# Worming/wormer question -



## RandB (Aug 13, 2002)

Does anyone here use a paste wormer for their sheep? We have just a small flock, it isn't worth buying equipment for drenching them. I know you can use "safeguard" paste wormer with sheep, but are there others? Can horse ivermectin paste be used on sheep? If so, is the dosage the same? Or, looking for other suggestions on worming them, without buying a lot of equipment. Thanks!


----------



## perridox (Jun 1, 2006)

Hi RandB,

We started with 4 sheep a few years ago and wondered the same thing. 

You can use the Ivermectin paste for horses for sheep (There are a few different brands). I've heard that because sheep have a different digestive system, you can use slightly MORE than the rec dosage (per pound) on the package for better results. (No doubt someone on this board knows more about this than I do!) 

We've had great luck with the paste-- no losses due to worms ever. You must also use the safeguard paste for tapeworm in lambs (Ivermectin doesn't work for that.)


Good luck!


----------



## hintonlady (Apr 22, 2007)

From what I have seen the paste is made for horses so the doses are large...very hard to split precisely.

I never bothered with a the drench equip. I bought a reusable syringe that happened to have a curved metal "straw thing" with it in the package. Not exactly sure what it is for but I use it for drenching. It is just long enough to get in the back of the throat. The syringe has the lines on it so you can measure precisely.

It works well and I have never had any of them spit out the meds or not have it go down.

I also use the injectable ivermectin. it is geared for bovine and porcine species in this form but if you search online it does get used quite a bit in sheep. it is cheaper and as far as I recall it is okay when the ewes are pregnant. i know the valbazen drench has some precautions about pregnant stock.

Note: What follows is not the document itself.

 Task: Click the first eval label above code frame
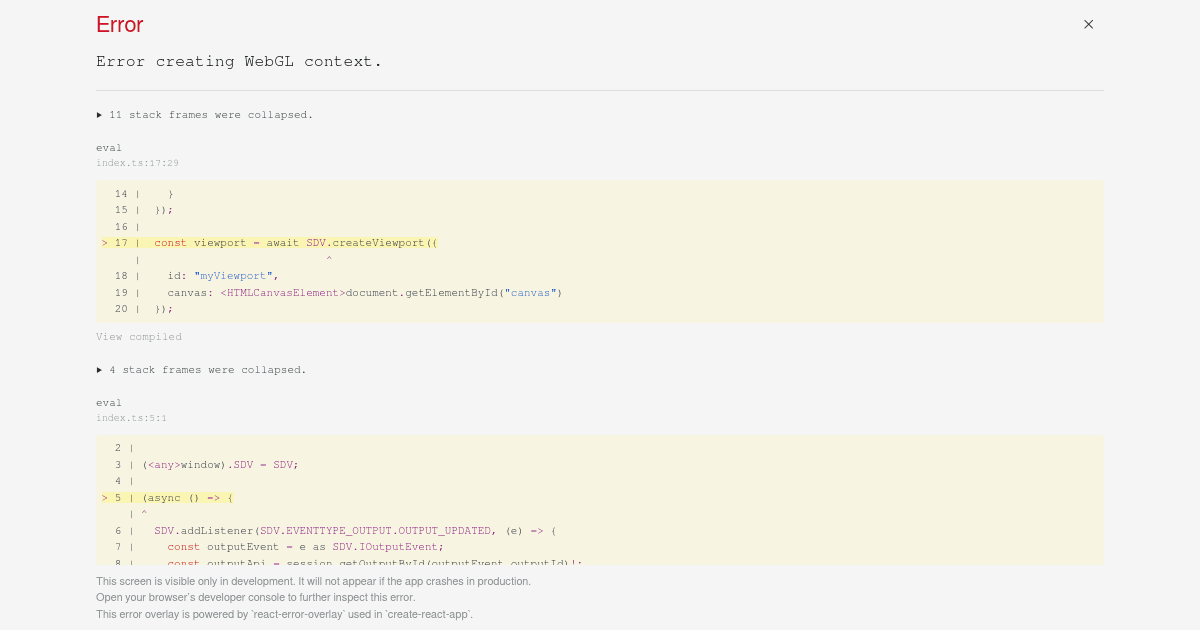point(109,147)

look it all up though, I'm shooting from the hip with marginal memory abilities.


----------



## perridox (Jun 1, 2006)

The horse paste we buy comes in a big plastic syringe. The "plunger" has doses in increments of 200 lbs on it and we just dose by the weight of our sheep. We've found it to be really easy.


----------



## Bearfootfarm (Jul 13, 2006)

For just $12 you can get one of these and save the headaches of trying to get the right doses

http://www.premier1supplies.com/detail.php?prod_id=219&cat_id=8


----------



## christij (Mar 5, 2006)

I have Cydectin (Cattle) for the goats - can that be used for sheep as well. I know Cydectin makes a sheep version, but I was thinking since I already have the other...


----------



## wooly1s (Apr 5, 2006)

We use sheep drench with a huge disposable syringe that has a long nozzle on it. It washes out and we use it again and again. Just make sure you are in the cheek, not going down the trachea. I don't squirt the full dose at once, I let 'em swallow in parts. Takes longer, but no aspiration.


----------



## RiverPines (Dec 12, 2006)

I use pour ivermectin given either orally or poured on.
The dose I follow is 1ml for 20 pounds.

I give it poured on after the first shearing and again after falls first hard frost.
Other times I give it orally.

My sheep have stayed worm free and lice free and no probs whats so ever.


----------



## L&Jfarms (Jul 16, 2008)

don't use the paste they have a worming pill that u can get at any farm store.


----------



## Jenylyn (Mar 18, 2008)

In raising only 2 lambs we have learned that we have to alternate the wormers. safeguard one month and Zimetricn Gold for horses the next month. It comes in a small tube we usally rotate the wheel twice for a lamb around a 100 pounds. I also use Apple Cider Vinegar it seems to work well too...


----------